Both rigidly defined and flexibly defined languages appear to have their issues. I'm not much of a historian of Lisp but my basic understanding is that it's great for lone developers, but a pain for larger teams, and the flexibility of the language is the reason behind both of these.
In the Go language the tool gofmt formats the source code to certain standards. I haven't heard a single developer complain about gofmt, developers seem to appreciate that it takes away the bikeshedding over style, there's one established way to lay out your Go code and that's to use gofmt.
Now if bikeshedding can happen over something as trivial as code layout, imagine what's going to happen if you make it trivial to change the language. Someone didn't design a regex library the way you like it? Code your own. So will everyone else. You end up with thousands of developers reinventing the wheel, all building their own versions of the same thing, that aren't necessarily compatible.
CL now has its own package manager (Quicklisp), I'd be curious to know if this has had an impact on fragmentation, that's CL's best bet for reestablishing itself as a language that's growing in use.
I'm calling out this nonsense; "larger teams" of Common Lisp programmers are a myth. If such a thing happens, they will make it a priority to get along so that their good luck persists as long as possible. :) :)
> there's one established way to lay out your Go code and that's to use gofmt.
There is basically one established way to lay out Lisp, and even Vim's Lisp mode gets it about 95% right. (The main issue is not quite having the correct vocabulary, out of the box, of what symbols denote forms that have a body requiring sub-form indentation rather than list element alignment.)
(operator (with maybe some args)

Set task 1: In the entries, take the lines from the one containing "You are a computer-use agent." through the one containing "Looking at the", and write them out again with "Instruction" swapped for "Command", leaving everything else unchanged. Leave out the pictures.

[Stored dataset items]
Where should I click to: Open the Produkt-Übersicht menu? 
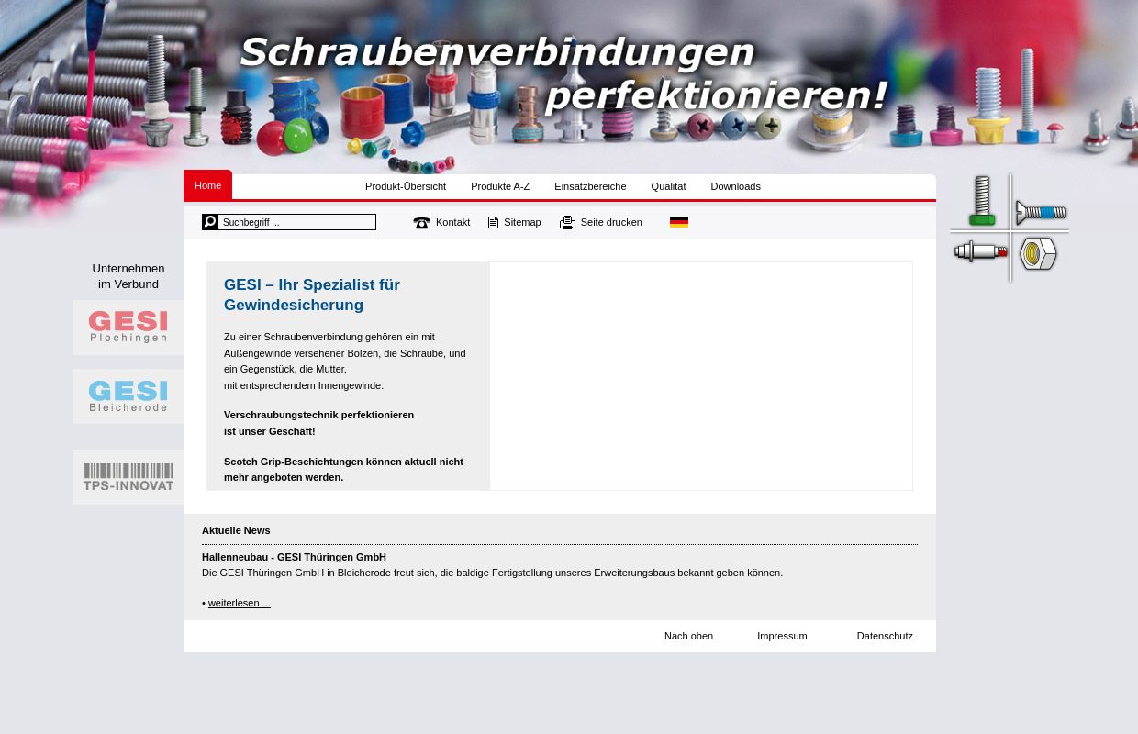click(406, 186)
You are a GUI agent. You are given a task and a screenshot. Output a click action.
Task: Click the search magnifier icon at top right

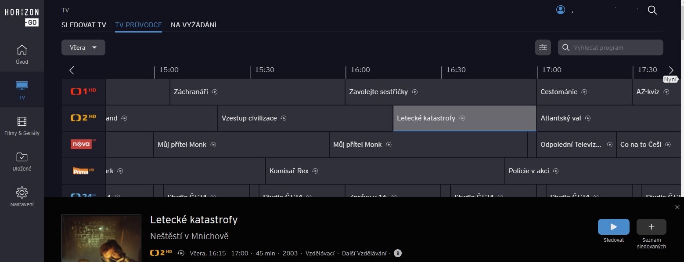(652, 11)
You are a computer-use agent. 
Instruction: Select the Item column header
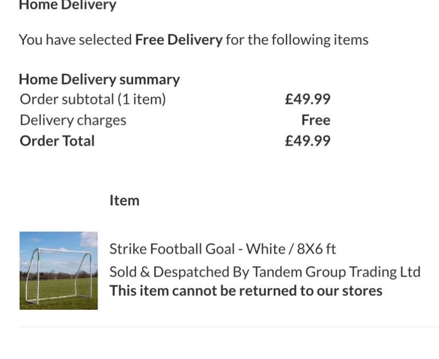[x=124, y=200]
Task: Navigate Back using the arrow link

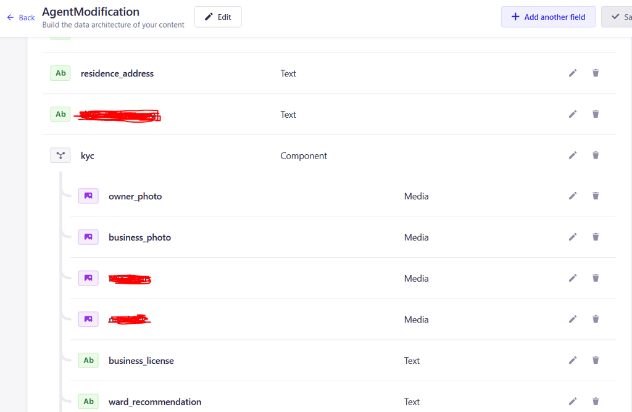Action: [20, 18]
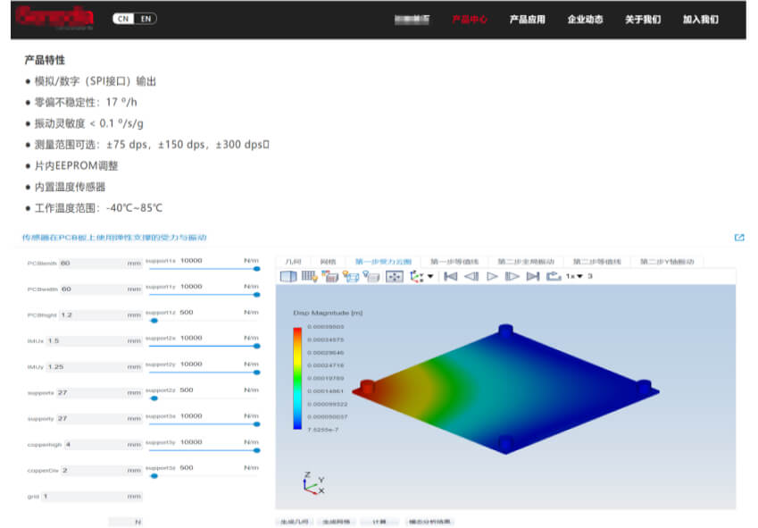The image size is (758, 528).
Task: Click the 计算 button
Action: tap(379, 522)
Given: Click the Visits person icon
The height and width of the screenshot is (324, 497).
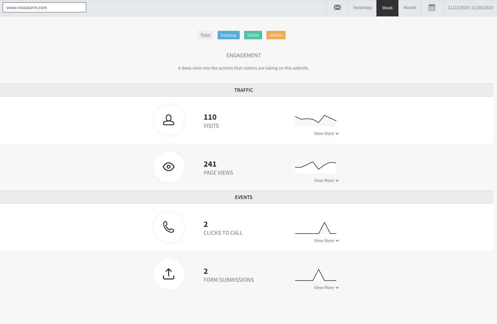Looking at the screenshot, I should click(169, 120).
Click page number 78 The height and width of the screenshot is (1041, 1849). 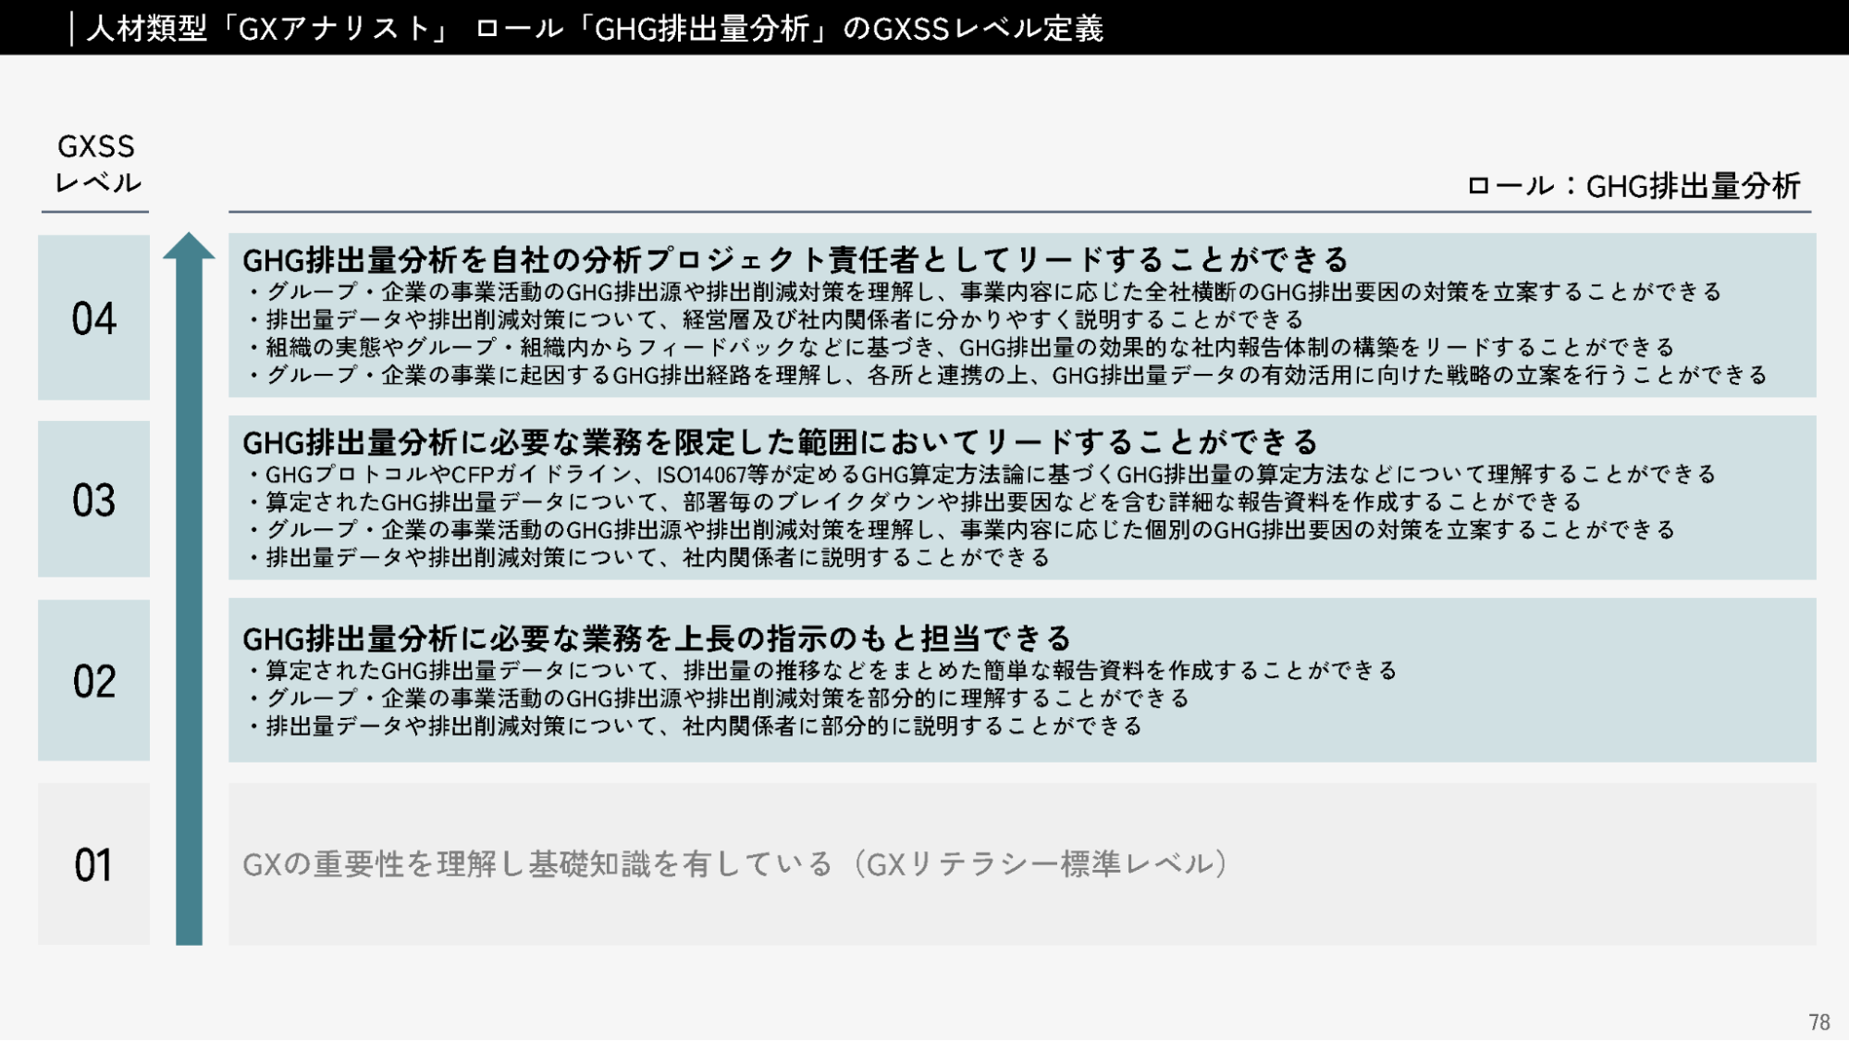point(1818,1022)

Set task 2: According to the discussion, what is the name of the package manager that Common Lisp now has?

Complete response 1:
You are a computer-use agent. 
Command: Select the Item column header
[x=124, y=200]
Task: Navigate Back using the arrow link

Action: [20, 18]
The image size is (758, 528).
Task: Click the 计算 button
Action: tap(379, 522)
Given: Click the Visits person icon
The height and width of the screenshot is (324, 497).
Looking at the screenshot, I should click(169, 120).

Complete response 2: Quicklisp